START Supplied records

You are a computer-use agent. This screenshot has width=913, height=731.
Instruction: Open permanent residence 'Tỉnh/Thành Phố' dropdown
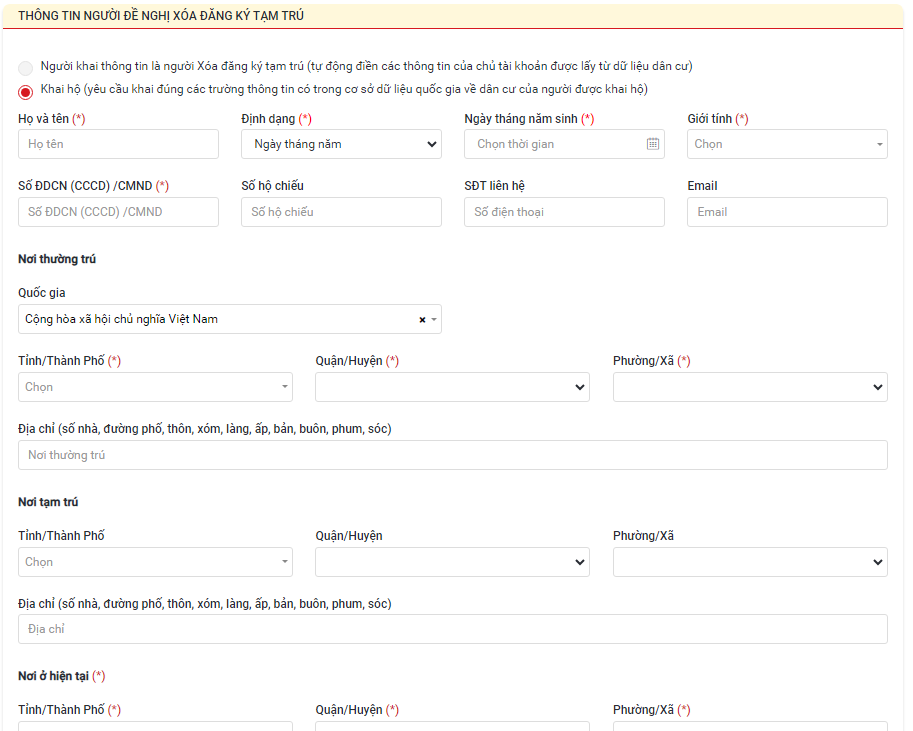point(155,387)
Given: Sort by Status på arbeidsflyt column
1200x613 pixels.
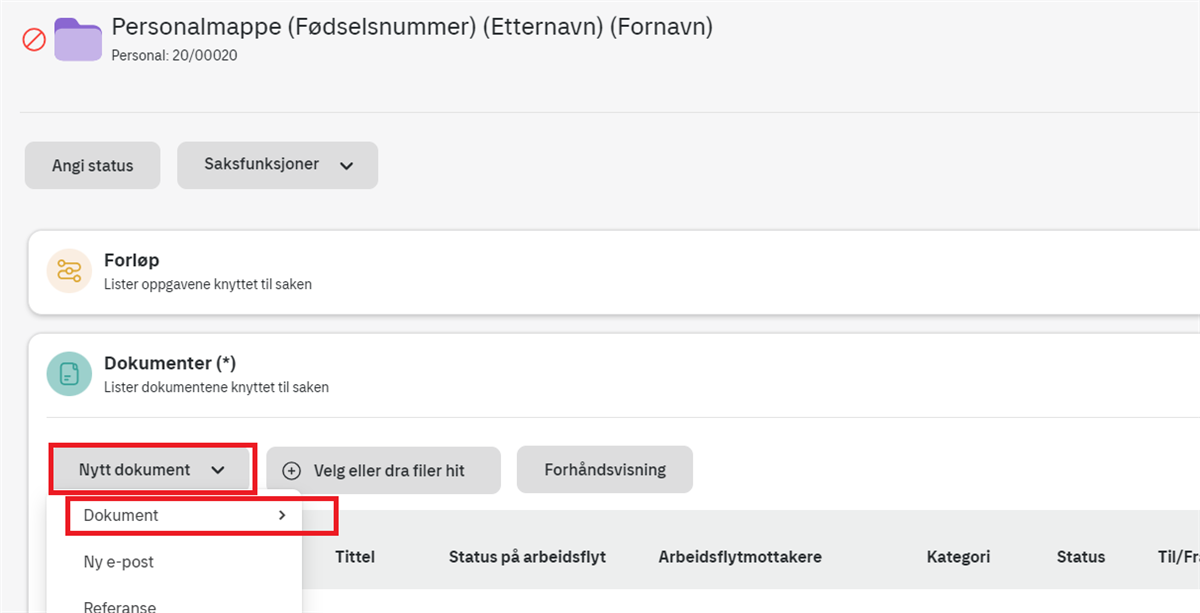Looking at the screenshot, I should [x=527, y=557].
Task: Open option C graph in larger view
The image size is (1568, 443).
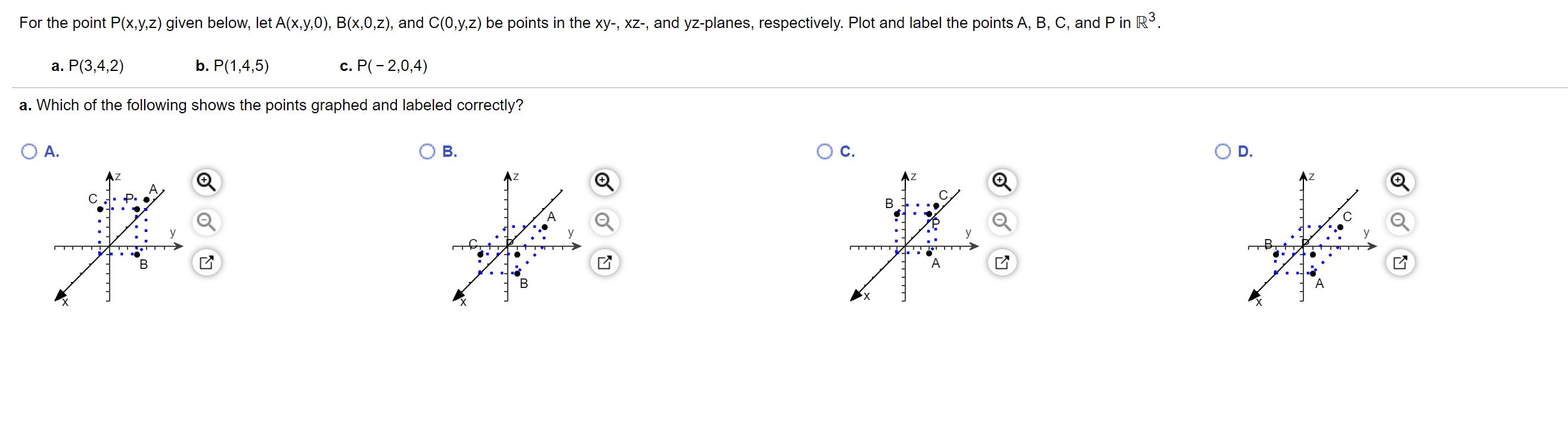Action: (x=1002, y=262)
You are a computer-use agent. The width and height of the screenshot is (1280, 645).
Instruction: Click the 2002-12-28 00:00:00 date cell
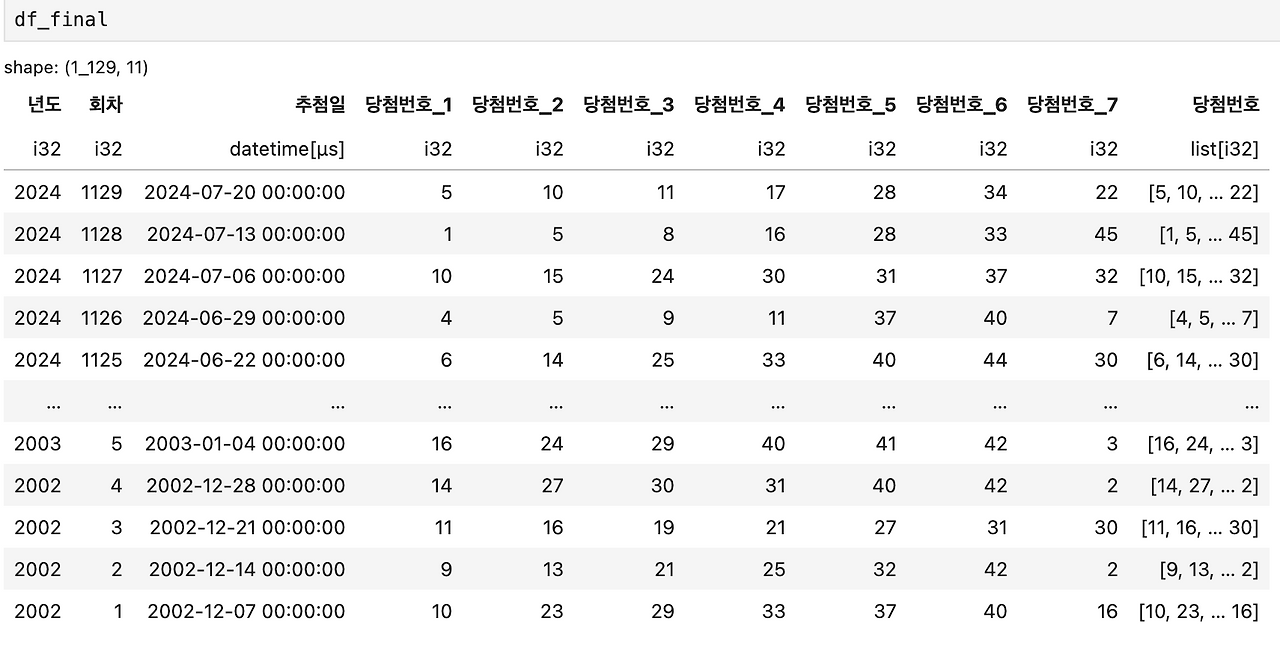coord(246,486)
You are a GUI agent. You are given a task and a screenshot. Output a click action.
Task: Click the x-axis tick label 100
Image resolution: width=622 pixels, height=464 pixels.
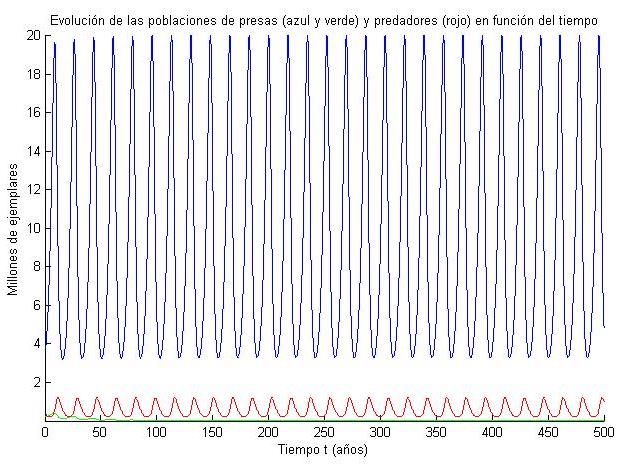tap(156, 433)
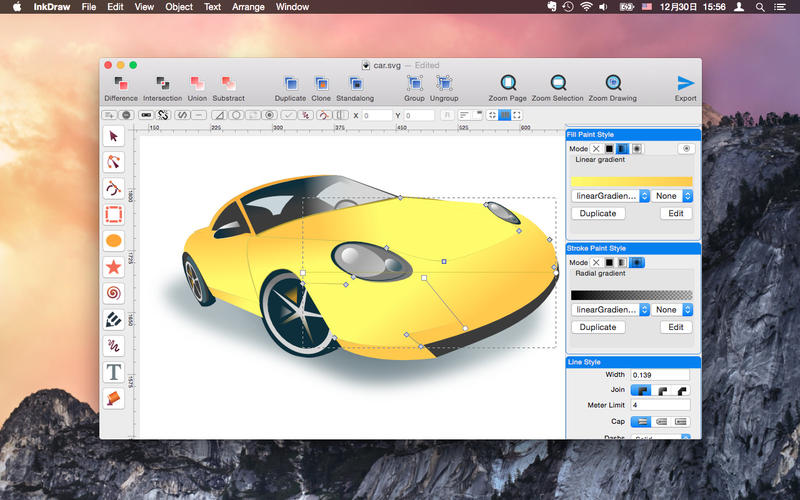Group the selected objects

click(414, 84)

END Supplied records
START Supplied records

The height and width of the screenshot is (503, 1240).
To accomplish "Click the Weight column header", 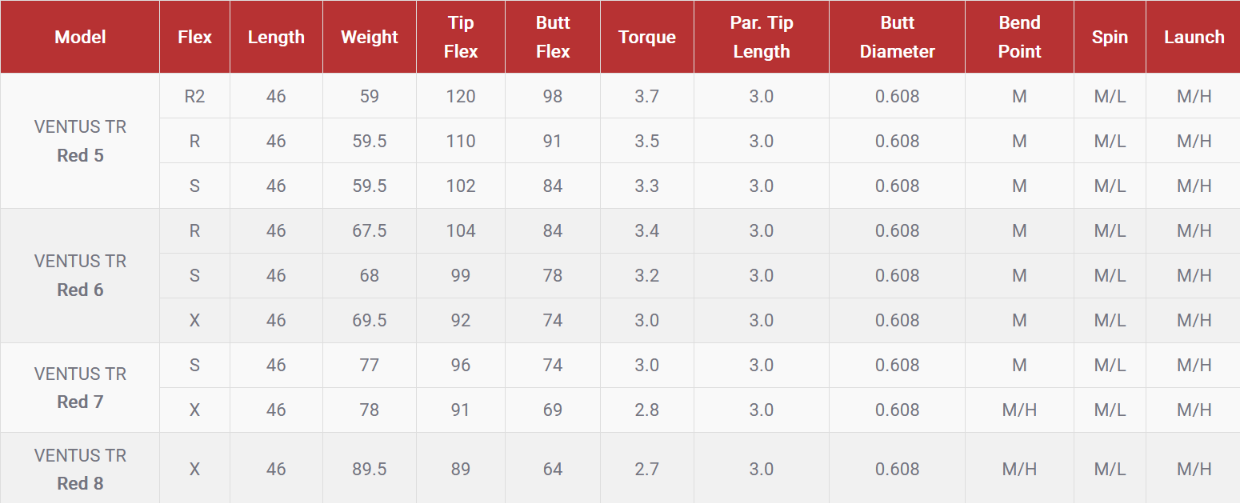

END Supplied records

* **The problem**
Could you transcribe exactly the entries above, but only the lines from the one with "Instruction: Click the" through the one with "Task: Click the x-axis tick label 100", and without pictures?

* **Solution to the problem**
Instruction: Click the 2002-12-28 00:00:00 date cell
coord(246,486)
You are a GUI agent. You are given a task and a screenshot. Output a click action.
Task: Click the x-axis tick label 100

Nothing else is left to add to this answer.